» GOAL OF THE EXERCISE:
Keep only the lines below that contain the word "height", and copy each of them in full.

____________________

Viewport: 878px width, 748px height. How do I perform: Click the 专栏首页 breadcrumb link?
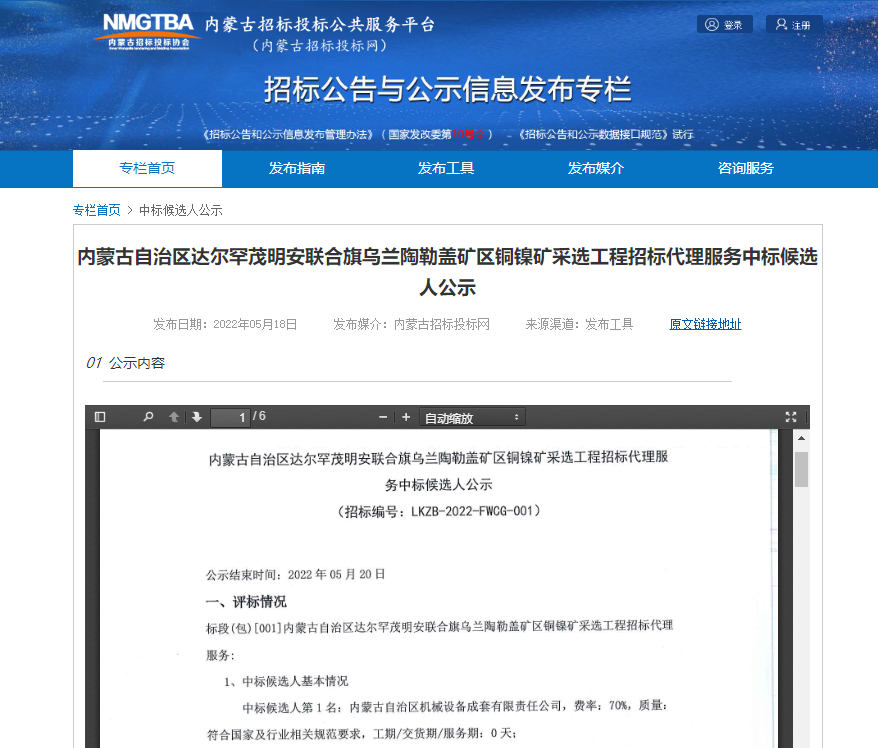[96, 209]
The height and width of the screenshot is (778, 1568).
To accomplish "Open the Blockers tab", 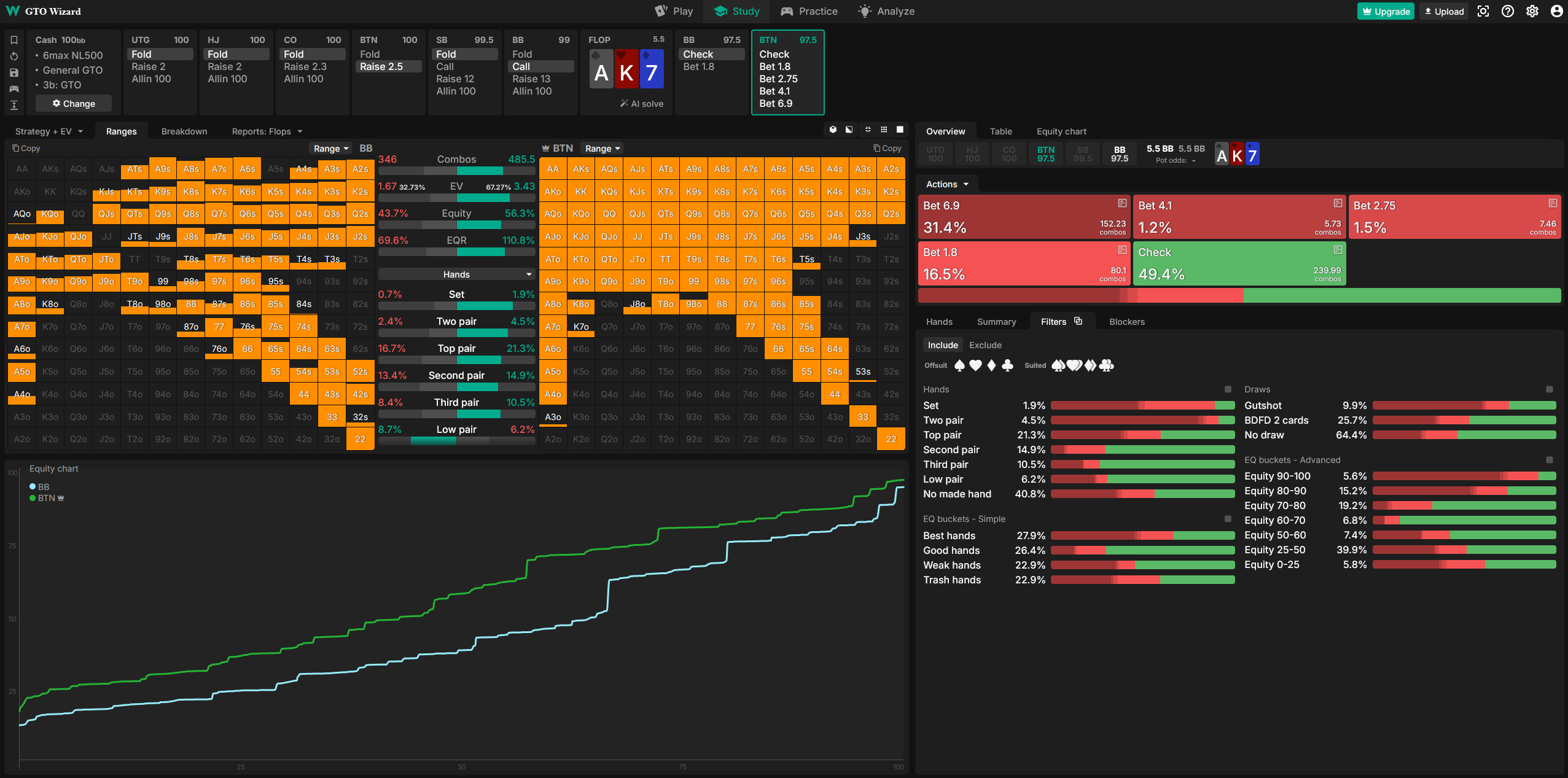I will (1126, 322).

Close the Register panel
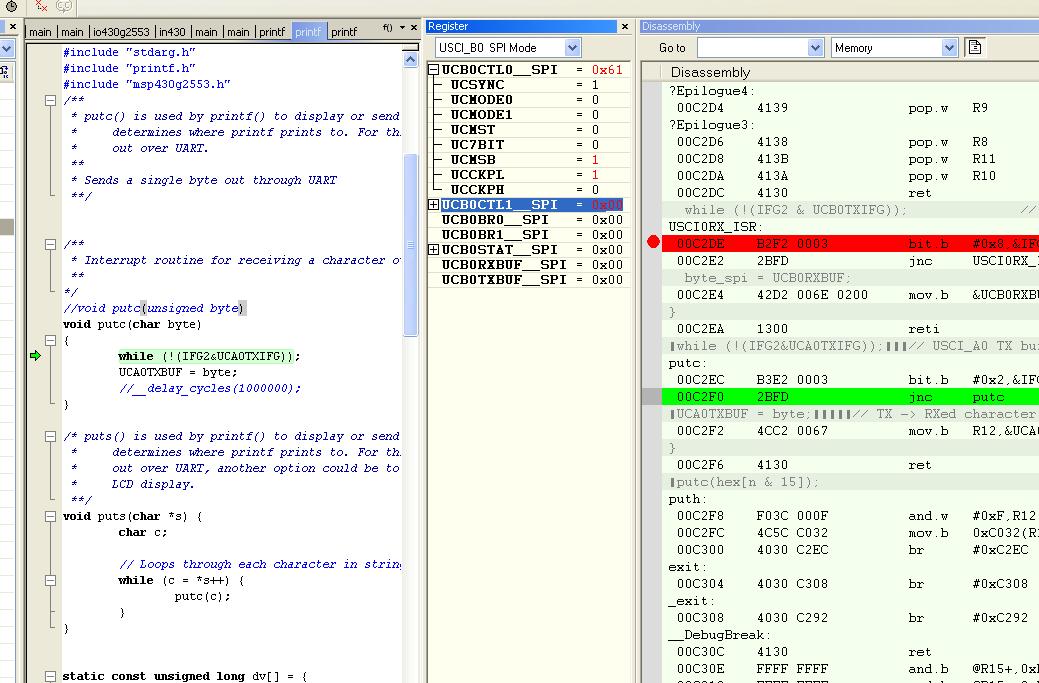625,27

____________________

» RESULT OF THE EXERCISE:
Viewport: 878px width, 748px height. How do I perform: Click the 专栏首页 breadcrumb link?
The height and width of the screenshot is (778, 1568).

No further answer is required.